Aux confins de l'allée de Brantes, jouxtant l'ancienne nationale 7, se dresse une imposante bâtisse bordée de platanes : «le domaine de la Bretèche ». Nos anciens se souviennent qu'au cours de la Seconde Guerre mondiale, à chaque alerte, ils avaient pris l'habitude de se réfugier dans son sous-sol.
Plus tard, au cours des années 1960, la comtesse Anne Marie Octavie Harouard de Suarez d'Aulan épouse du comte de Monchy donnait, à des petits enfants, des cours de catéchisme. Les époux baptisèrent leur propriété «La Bretèche ». C'était en souvenir de la commune de Saint-Nom-la-Bretèche (Yvelines) que, plus jeune, le comte avait affectionnée. La comtesse avait recueilli cet immeuble dans la succession de son père, Henry Harouard de Suarez d'Aulan décédé le 9 mars 1938.

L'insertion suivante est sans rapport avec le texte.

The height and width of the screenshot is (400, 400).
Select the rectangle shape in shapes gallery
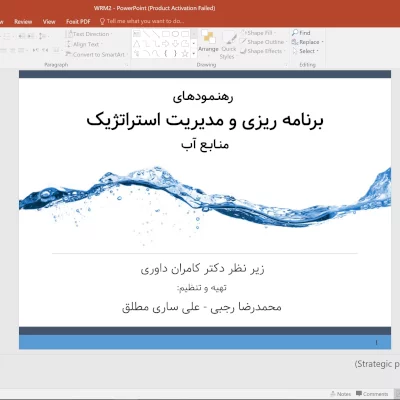click(166, 34)
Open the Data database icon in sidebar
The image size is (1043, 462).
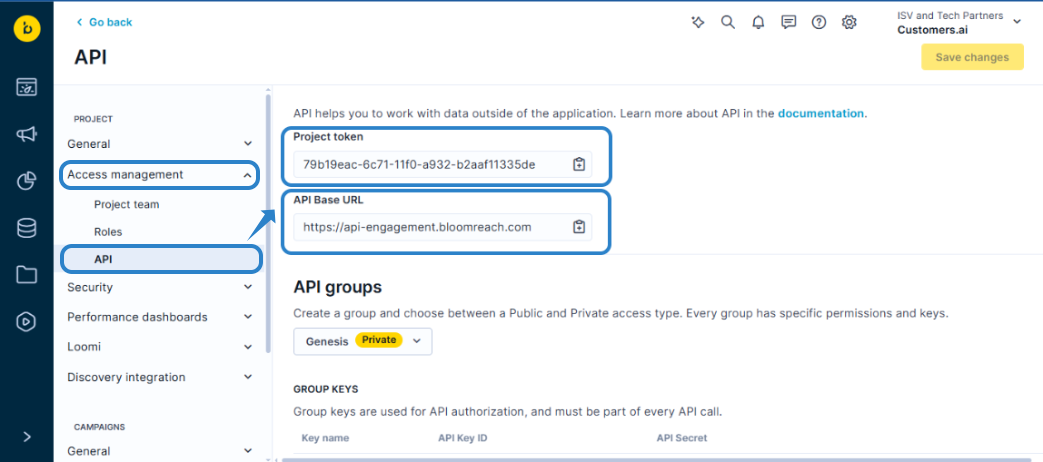coord(27,228)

C'est à la suite de deux entretiens avec madame Suzanne Guiot née de Monchy, qui nous reçut avec une très grande gentillesse, et à la lecture des actes notariés déposés aux archives départementales d'Avignon que nous avons appris l'origine de ce patrimoine. En effet, tout a commencé le 17 mai 1835 à Paris. Ce jour-là, Jean Gérard Lacuée, comte de Cessac (1752-1841), pair de France, lieutenant général des armées du Roi Louis XVIII, grand cordon de la Légion d'Honneur, chevalier de Saint-Louis, l'un des quarante membres de l'Académie Française, désigna Chabert, fils de l'officier de santé du même nom, qui demeurait à Sorgues, comme son mandataire spécial.
Cet acte conférait à son négociateur tout pouvoir de vendre ensemble ou séparément les pièces de terre, labours, vignes et prés dépendant de son domaine de Brantes à Sorgues. À cette époque, la propriété s'étendait avec les limites actuelles de la route nationale 7 en face de la Poudrerie au chemin Sainte-Anne et à la place de la Mairie.

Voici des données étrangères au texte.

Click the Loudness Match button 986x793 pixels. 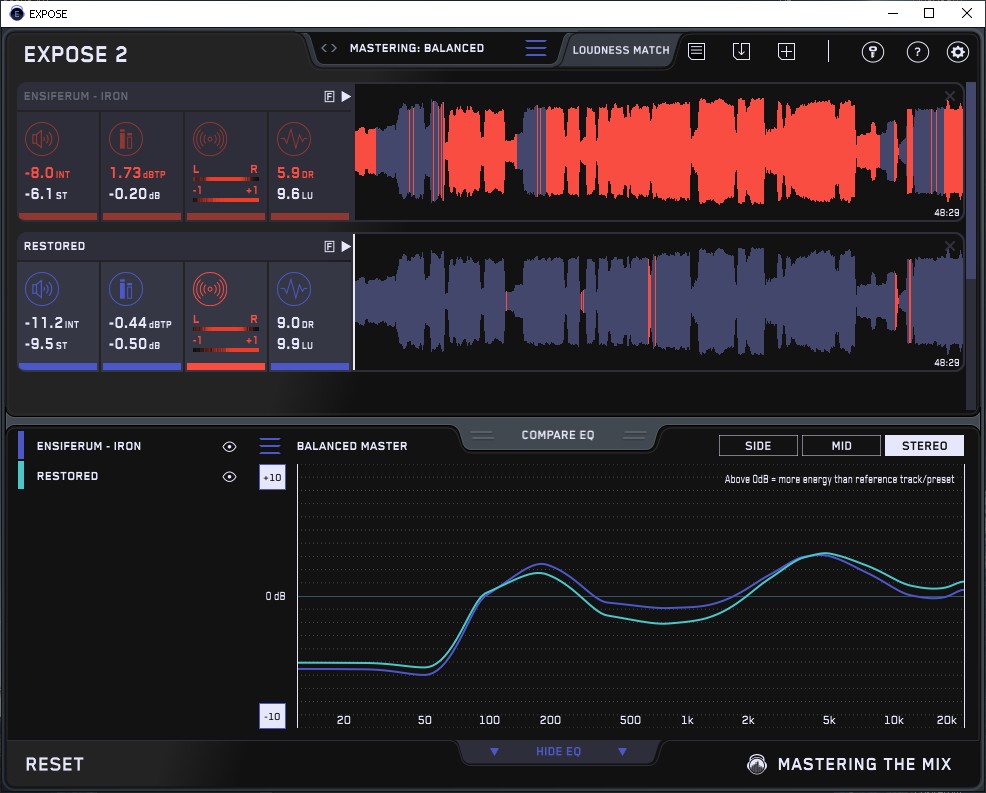pyautogui.click(x=621, y=50)
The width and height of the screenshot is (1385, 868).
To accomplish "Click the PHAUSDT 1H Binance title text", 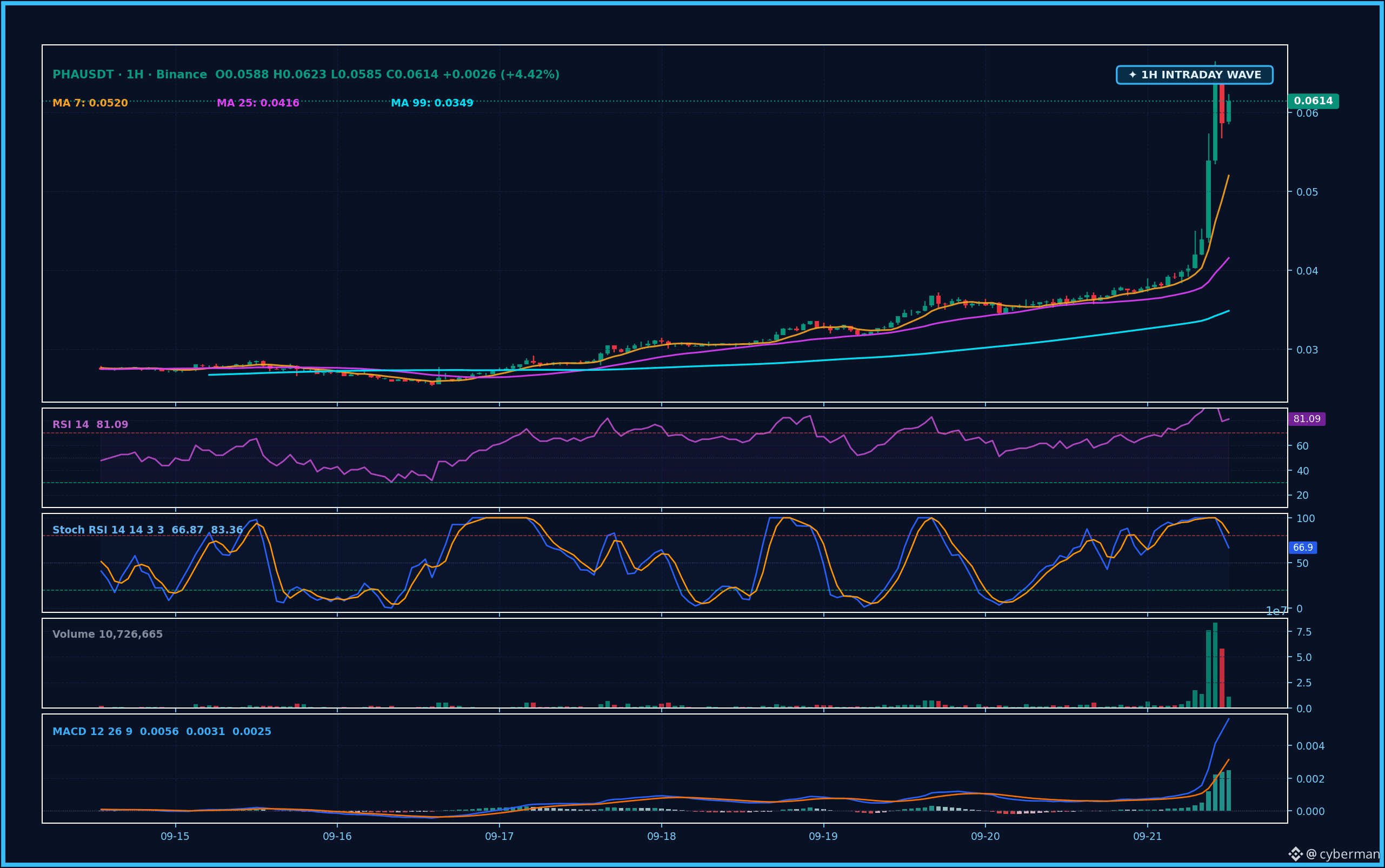I will pos(130,75).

Le général de Cessac l'avait achetée à son beau-père Marc Louis de Brantes dont il avait épousé, en 1809, en secondes noces, la fille, Louise Augustine Sibylle de Brantes. Après la chute de l'Empereur en 1815, il se retira de la vie publique, il vécut à Paris, rue du Bac, jusqu'à la Révolution de 1830. Le 19 novembre 1831, le roi Louis-Philippe le récompensa en l'appelant à la Chambre des Pairs.
Le 23 juin 1836, Joseph Chabert nanti des pouvoirs nécessaires vendit à Philippe Rouvière une vigne dite «la Belle terre» d'un seul tenant d'une superficie de cent vingt-six ares et quatre-vingt-dix-neuf centiares (1 hectare 26 ares 99 centiares). L'acte authentique fut reçu, au château de Brantes, par maître Brunei, notaire à Sorgues.

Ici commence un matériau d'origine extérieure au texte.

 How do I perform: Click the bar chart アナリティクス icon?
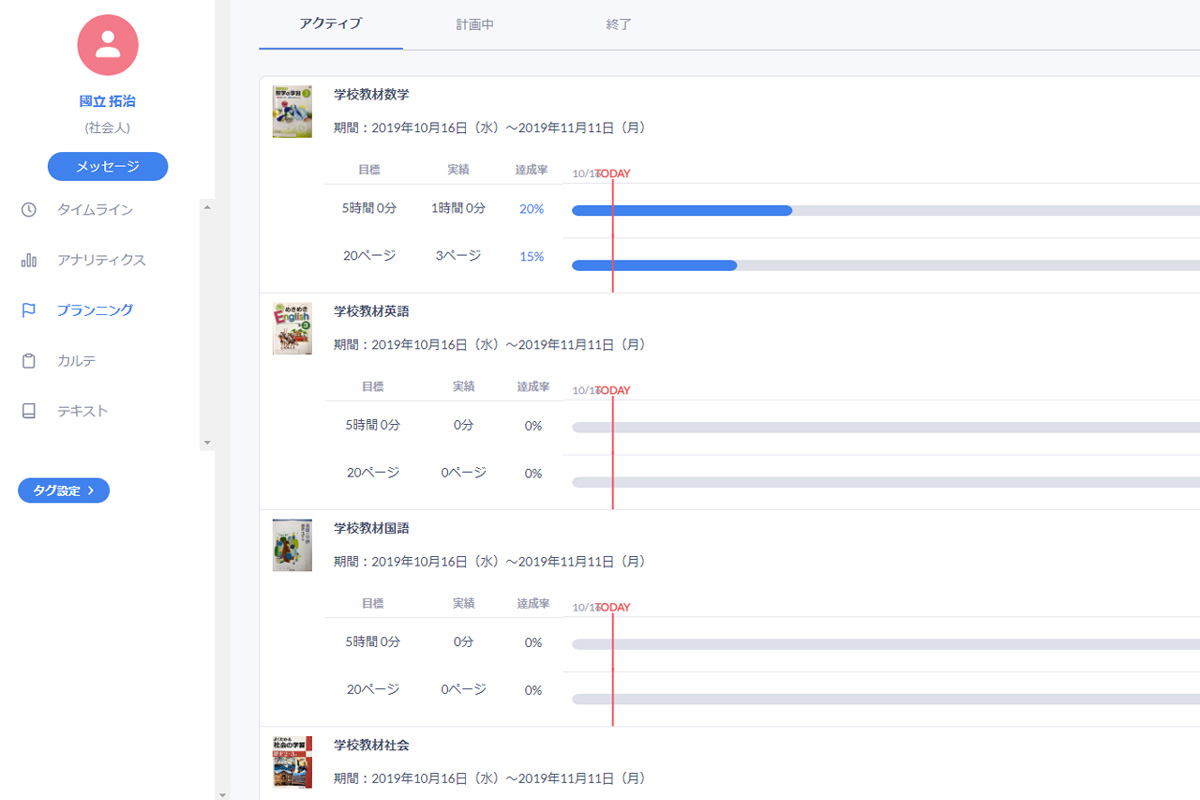tap(29, 260)
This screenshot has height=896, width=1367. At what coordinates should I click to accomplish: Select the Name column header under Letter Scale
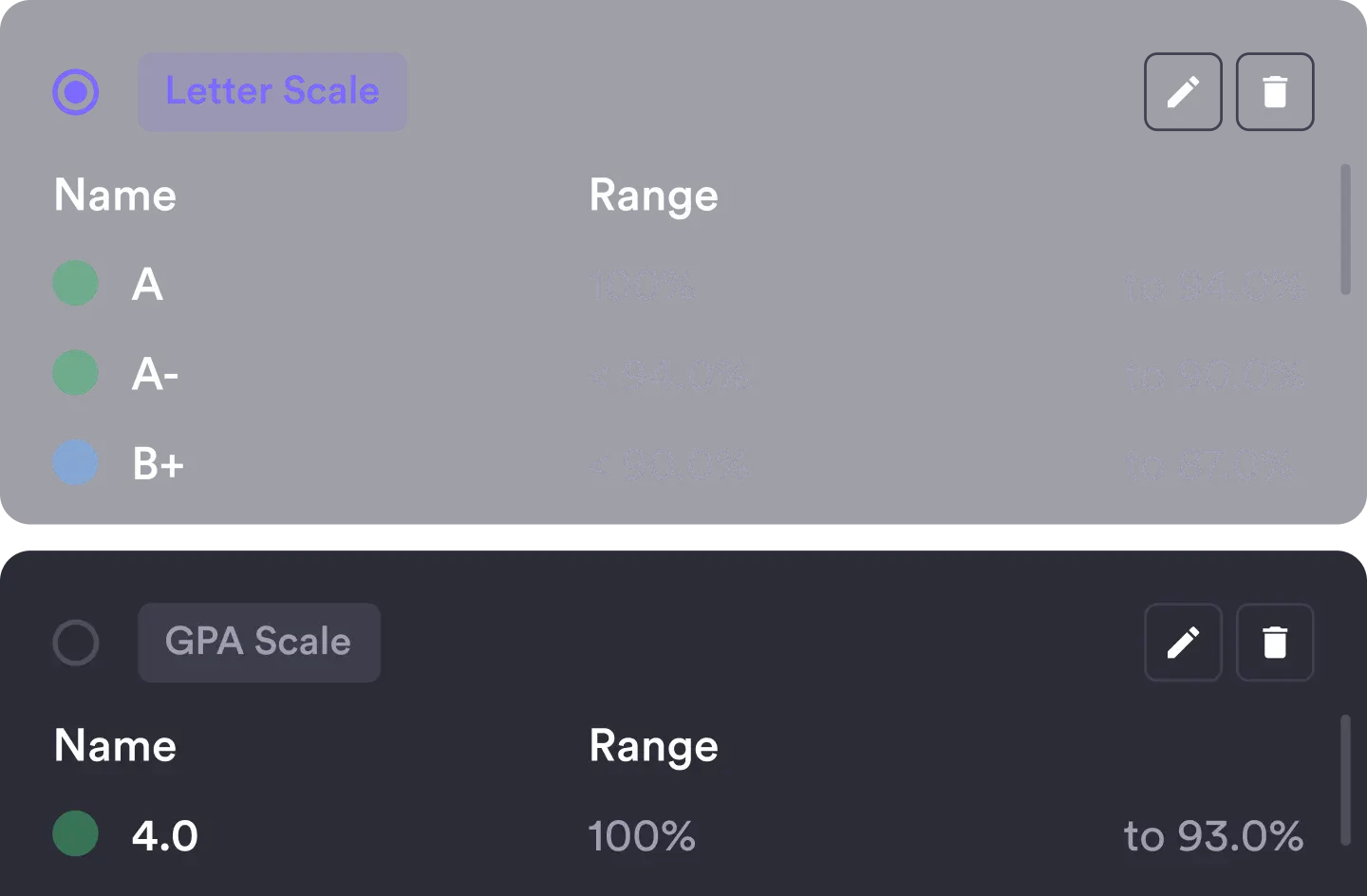coord(115,196)
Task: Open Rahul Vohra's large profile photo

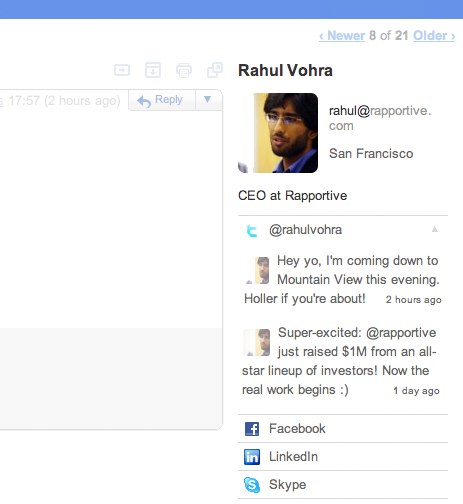Action: (x=278, y=133)

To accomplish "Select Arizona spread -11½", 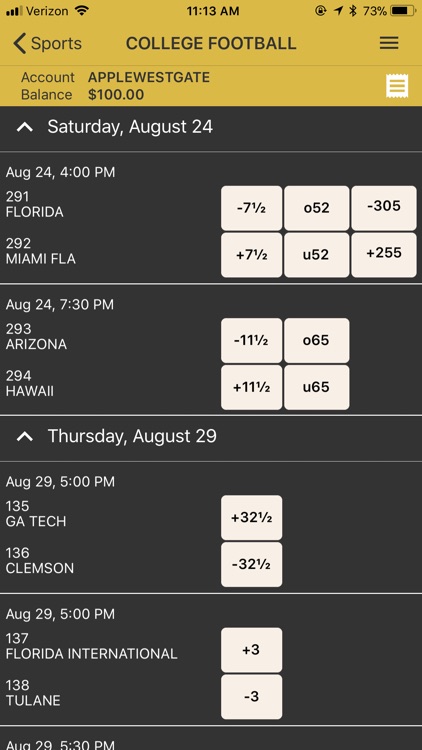I will pyautogui.click(x=252, y=341).
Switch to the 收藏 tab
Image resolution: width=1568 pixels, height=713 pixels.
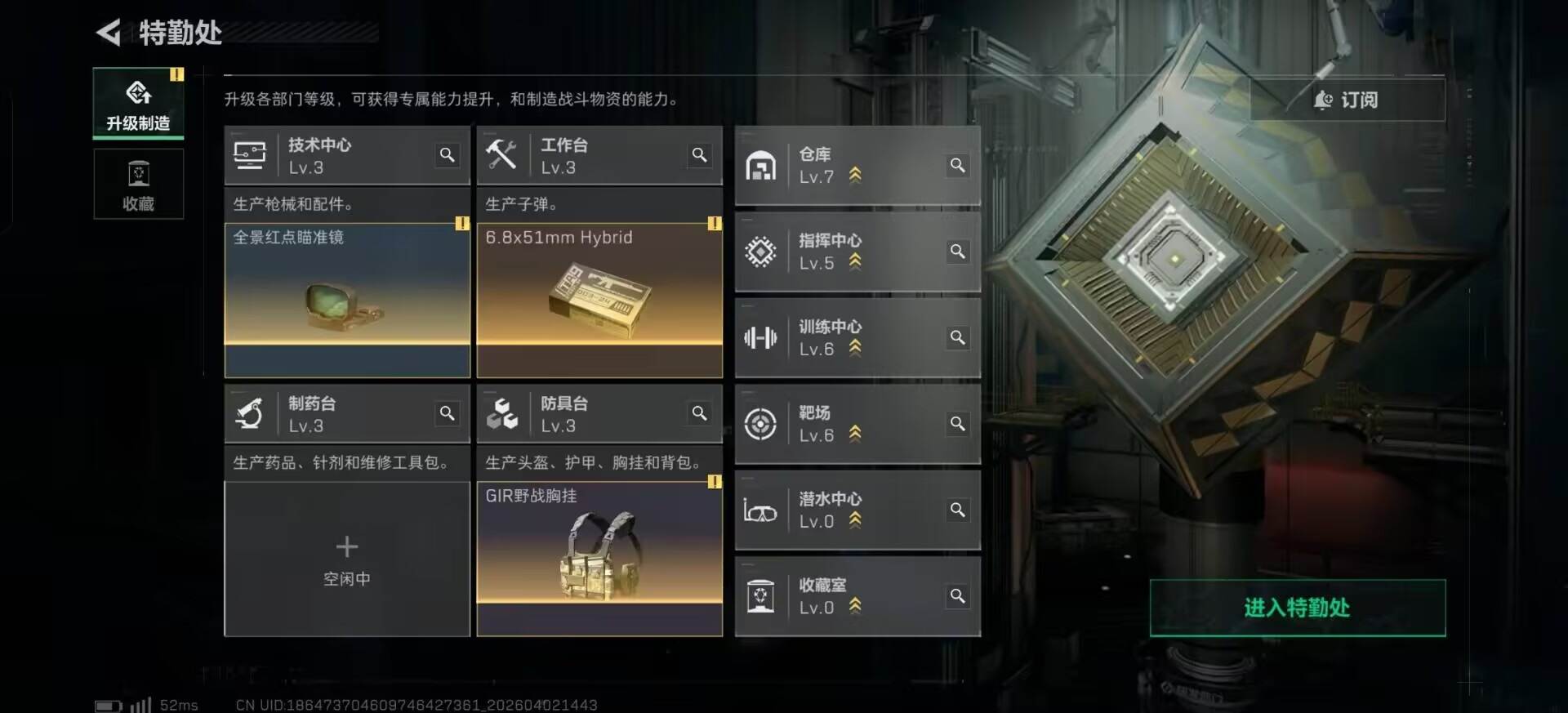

Jusque-là, les acquéreurs étaient de lignages nobiliaires, Philippe Rouvière fut le premier possédant bourgeois. Il vendit le domaine rural, quartier de la Peyrarde, composé d'un immeuble de maître et de fermier et d'un tènement en nature de pré et bois, à la famille ILLY de Sorgues. Par la suite, il fut acquis par madame Marie Louise Tamisier veuve Fabre aux termes d'un acte reçu par Maître de Terris le 15 juin 1895, transcrit au bureau des hypothèques d'Avignon le 2 juillet 1895, volume 890 numéro 17. Elle-même le vendit à monsieur Marie Henry HAROUARD de SUAREZ, ci-dessus nommé, aux termes d'un acte reçu par maître SAFFROY, notaire à Avignon le 4 novembre 1926, transcrit au bureau des hypothèques d'Avignon le 23 novembre 1926, volume 146 numéro 1. Dans cet acte, le bien était ainsi désigné « une propriété quartier de la Peyrarde comprenant notamment une maison d'habitation élevée de deux étages, rez-de-chaussée, sous-sol et terrain autour ». Comme il est écrit précédemment, c'est bien le comte Xavier de Monchy, plus haut nommé, qui la baptisa «la Bretèche».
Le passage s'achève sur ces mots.